======== Document section ========
For the environment, nanotechnology may be a double-edged sword. Nanoparticles hold promise in cleaning up contaminated soils and water. Yet some studies hint at possible danger to wildlife (ScienceNOW, 30 March). The U.K. study recommends prohibiting large-scale release of nanoparticles for remediation purposes "until it can be shown that the net benefits exceed the risks," says Dowling. Factories and laboratories producing nanoparticles and nanotubes should treat them as if they were hazardous and minimize their release into the environment.
The panel, which was commissioned by U.K. science minister David Sainsbury in July 2003, concluded that nanoparticles and nanotubes should be treated as new chemicals and their impacts on health and the environment be tested under existing U.K. and E.U. legislation. This goes further than the current philosophy in the United States, where, for instance, nanoscale particles of titanium dioxide (a chemical used in sunscreens and paints) are not considered different from larger-scale particles of titanium dioxide.
======== Data provided ========
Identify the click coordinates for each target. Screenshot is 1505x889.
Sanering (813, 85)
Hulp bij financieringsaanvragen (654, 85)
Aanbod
========
Exercise instructions:
a) Can you reproduce word for word the stretch of the nanotechnology passage from "The panel, which" through "of titanium dioxide."?
b) Could you resume the passage on nanotechnology regulation and continue it past its final sentence?

The responses:
a)
The panel, which was commissioned by U.K. science minister David Sainsbury in July 2003, concluded that nanoparticles and nanotubes should be treated as new chemicals and their impacts on health and the environment be tested under existing U.K. and E.U. legislation. This goes further than the current philosophy in the United States, where, for instance, nanoscale particles of titanium dioxide (a chemical used in sunscreens and paints) are not considered different from larger-scale particles of titanium dioxide.

b)
A crucial first step in deciding how to regulate nanomaterials and products of nanotechnology is to define how nanomaterials differ from their larger-scale counterparts, says physicist E. Clayton Teague, director of the U.S. government's National Nanotechnology Coordination Office. The American National Standards Institute in Washington, D.C., is currently working on this, he adds.